West Virginia taxpayers are being required to spend large amounts of money
on putting people in prisons and jails, at a time when our state's budget
is said to be in crisis. At the same time, new technology like electronic
bracelets (even with satellite tracking) will allow us to monitor offenders
and protect society at a fraction of the cost of incarceration. And instead
of sitting in a $20,000-a-year cell at the taxpayers' expense, we can get
our offenders out working, to clean our streets and parks; and paying
restitution to their victims.

The wasteful, unnecessary use of imprisonment is not limited to West
Virginia. It is a national problem. In 1974, there were 1,819,000 U.S.
adults who had at some time been incarcerated in a state or federal prison;
that was 1.3 percent of our nation's population. Twenty-seven years later,
in 2001, that number had more than doubled - to 5,618,000, or 2.7 percent.

In 1974, 8.7 percent of black Americans had ever been in prison. In 2001,
the number is 16.6 percent. If current incarceration rates remain
unchanged, Bureau of Justice statistics predict that one in three black
males, one in six Hispanic males, and one in 17 white males will go to
prison sometime during their lives.

Put another way, at current rates, an astonishing 6.6 percent of all
persons born in the United States in 2001 will go to state or federal
prison during their lifetime; this is up from 5.2 percent in 1991, and from
1.9 percent in 1974.

Are we a safer society than we were in 1974? I don't think so.

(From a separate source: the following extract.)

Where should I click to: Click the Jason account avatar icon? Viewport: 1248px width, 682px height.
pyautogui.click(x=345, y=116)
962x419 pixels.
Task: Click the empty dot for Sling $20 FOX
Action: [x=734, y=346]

These numbers are horrifying. They reflect our society's utterly failed
reliance on imprisonment to try to deal with the problem of hard drugs, and
politicians who are playing the knee-jerk politics of fear and vengeance.

We who have worked daily in the criminal justice system know what is needed
to deal with offenders effectively and economically, and it sure isn't more
incarceration.

We need more treatment programs for drug addicts, and more day reporting
centers and community corrections centers.

We need high-tech home confinement and offender monitoring systems, and we
need a limited amount of secure imprisonment, with good in-house
rehabilitation services, for the violent people who pose a true danger.

We need to get rid of mandatory minimum sentences, because they clog our
jails and prisons with offenders who don't need that level of security.

The sentence in this case of a year in jail for a dog-stealer means that
tens of thousands of dollars of taxpayer money will go to feed, clothe,
house and give medical care to a person who should be outside, on
supervised probation, working, to pay his debt to society and to his victim.

Multiply this offender's incarceration sentence by hundreds of other
similar cases, and we can see why West Virginia is spending money that we
need - for teachers and nurses and doctors and roads and bridges and
schools - on wasteful, unnecessary imprisonment.

Starcher is a West Virginia Supreme Court justice.